What I have found in doing this part of the show and even having seen pieces of it, ultimately, I see that Reynolds is the consummate professional, regardless. And through this tough time, he’s actually there moreso for his colleagues around him who are suffering through this, as well for Kapoor. He remains pretty strong, vigilant and adamant about saving his life, and he keeps it pretty professional.
TVLINE | Do you think that’s because they have been there through the whole arc of Vijay getting sick, whereas Reynolds has been away in San Francisco, so he’s able to kind of separate himself from it a little bit more than they can?

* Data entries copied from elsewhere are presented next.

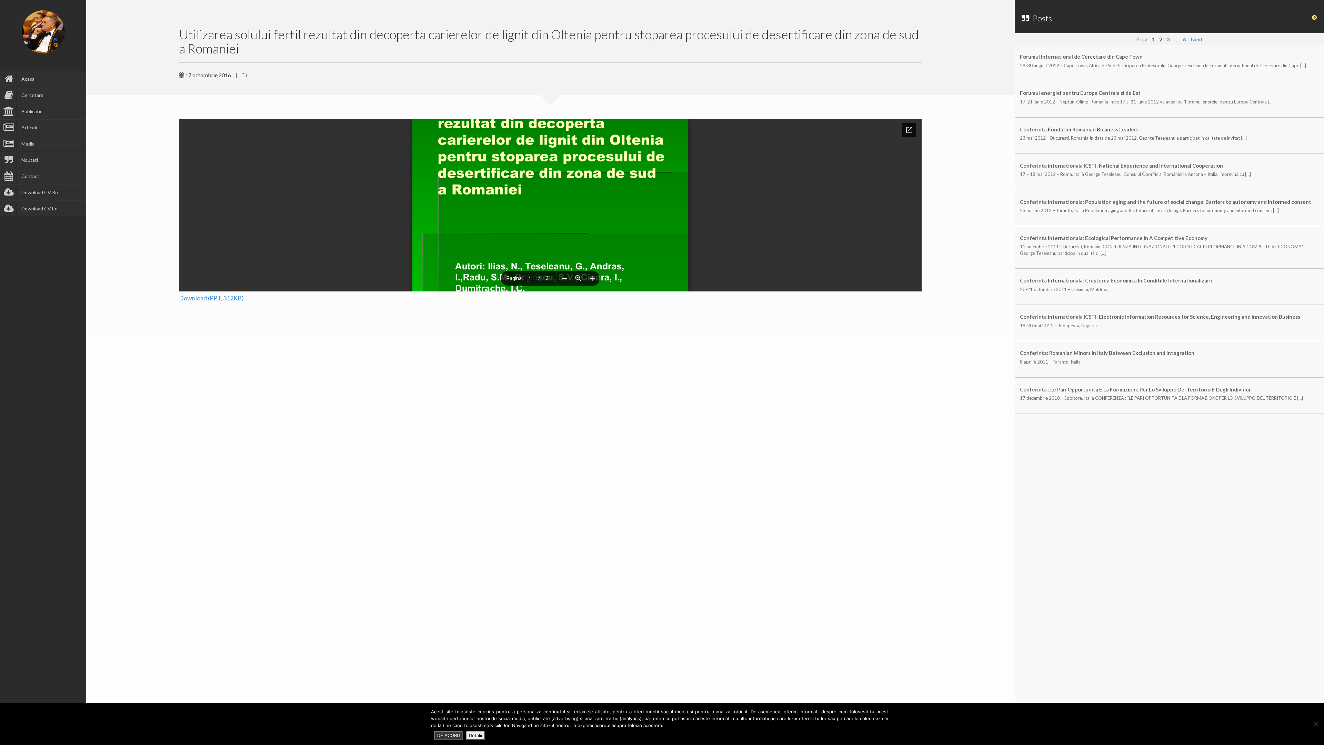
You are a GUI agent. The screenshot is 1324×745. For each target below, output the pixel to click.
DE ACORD (448, 735)
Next (1197, 39)
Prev (1141, 39)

Well, in my mind, I would’ve written it maybe the opposite, perhaps, and this is why I’m not a writer. I would’ve made the mistake of Reynolds being so affected by what he’s seeing, seeing his friend. And that’s not to say that if someone were to go that direction with creating this story that that would be wrong. It’s just an interesting choice to have Reynolds know why he’s there, know what he needs to do and put all of his effort into that. I will say if something happens with Kapoor, the writers have the ability to know when there will be some time for him to deal with that. But right now, he’s all about saving his life and getting it done.